Code generation — automatically translating natural-language specifications into computer code — is one of the most promising applications of large language models (LLMs). But the more complex the programming task, the more likely the LLM is to make errors.
Of course, the more complex the task, the more likely human coders are to make errors, too. That’s why debugging is an essential component of the software development pipeline. In a paper we presented at the 2024 Conference on Neural Information Processing Systems (NeurIPS), we describe a new way to train LLMs to be better debuggers while simultaneously improving code generation ability.
Previous attempts to debug code with LLMs have primarily used few-shot learning, where a few examples of successful debugs are provided, and the LLM infers the rest. In our work, by contrast, we use both supervised fine tuning (SFT) and reinforcement learning (RL) to specialize an LLM for debugging. Since debugging training data is scarce, we leveraged LLMs to create high-quality synthetic training data.

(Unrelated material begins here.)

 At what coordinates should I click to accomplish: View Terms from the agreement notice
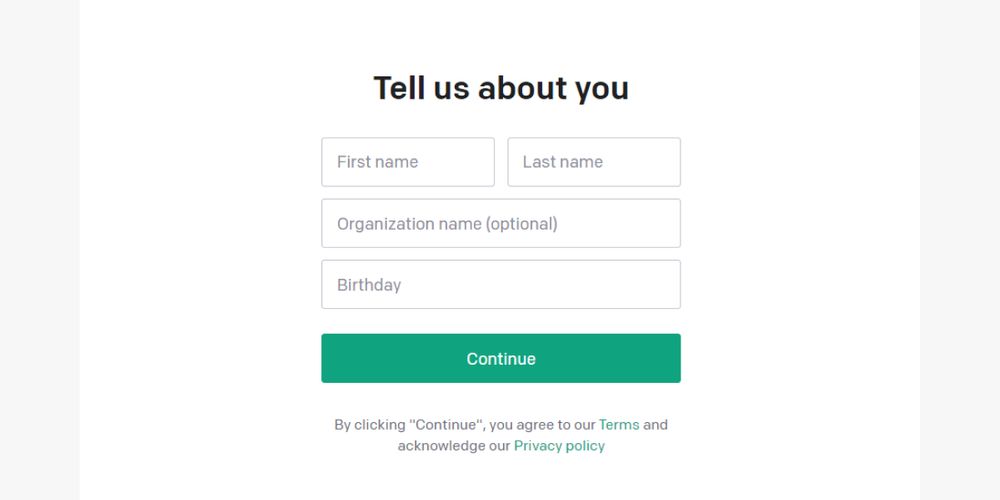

We conducted a series of experiments in which LLMs were given one attempt to generate code in response to a natural-language prompt and one further attempt to debug that code. Because our models had been fine-tuned on debugging data, their initial generations were more successful than those of an LLM relying solely on prompt engineering. But with both our models and the prompt-engineering baseline, debugging always resulted in better code performance.

To evaluate model performance, we used the pass@k metric, in which a model generates k implementations of a natural-language specification, and it’s accounted successful if at least one of those implementations passes a set of prespecified tests. In experiments with different code LLMs — including StarCoder-15B, CodeLlama-7B, and CodeLlama-13B — our approach improved pass@k scores by up to 39% on standard benchmark datasets such as MBPP.
Data synthesis
There are several widely used public datasets for training code generation models, which include natural-language prompts; canonical implementations of the prompts in code; and unit tests, specific sequences of inputs that can be used to test the full functional range of the generated code. But training data for debugging models is comparatively sparse.
To create our debugging dataset, we begin with several of the existing code generation datasets. We repeatedly feed each natural-language prompt in those datasets to a code generation model, resulting in a number of different generations — say, 20 — for the same prompt. Then we run the relevant unit tests on those generations, keeping only the ones that fail the tests — that is, the buggy code.
Next, we feed the buggy code to an LLM, together with the error messages it generated on the unit tests, and we prompt the LLM to explain where and why errors occurred. Finally, we take the LLM’s diagnosis and feed it, the buggy code, and the error messages back to the LLM, together with instructions to repair the bug. This is a version of chain-of-thought reasoning: prior work have shown that asking an LLM to explain the action it intends to take before it takes that action often improves performance.

We next execute the unit tests on the revised code, this time keeping only those revisions that pass all the tests. We now have a new dataset consisting of natural-language prompts; buggy implementations of those prompts; diagnoses of the bugs; debugged code; and unit tests.
Model updates
Armed with this dataset, we’re ready to update our debugging model, using both SFT and RL. With both update methods, we experimented with training regimens in which we asked for chain-of-thought explanations before asking for code revisions and those in which we simply asked for revisions.
With SFT, we prompted the model with the natural-language instructions, the buggy code, and the error messages from the unit tests. Model outputs were evaluated according to their performance on the unit tests.
With RL, the model interacts iteratively with the training data, attempting to learn a policy that will maximize a reward function. The classic RL learning algorithms require a continuous reward function, to enable exploration of the optimization landscape.
The unit test feedback is binary, hence discrete. To overcome this limitation, in addition to success rate on the unit tests, our RL reward function also includes the revised code’s CodeBLEU score, which measures its distance from the code of the canonical examples, providing a continuous reward signal.
Unit tests are time and resource intensive to apply, so training on CodeBLEU scores also opens the possibility of training directly on the canonical examples, a much more computationally efficient process. Our experiments indicate that this approach does improve debugging performance — though not as much as training on unit test results as well.
Evaluation
In our experiments, we used three types of models: one was a vanilla LLM that relied entirely on prompt engineering; one was an LLM updated on our dataset using SFT only; and one was an LLM updated on our dataset using both SFT and RL.
We implemented each type of model using three different LLM architectures, and for each class of model, we measured three sets of outputs: an initial generation; a direct revision of the initial generation; and a revision involving chain-of-thought reasoning. Finally, we also investigated two different generation paradigms: in one, a model was given one chance to generate correct code; in the other, it was given 10 chances. This gave us a total of 24 different comparisons.
Across the board, our updated models outperformed the prompt-engineering baselines. In all but one case, the version of our model updated through both SFT and RL outperformed the version updated through SFT only. Overall, we demonstrate a scalable way to use execution feedback and canonical examples to better debug code models and improve their generation performance.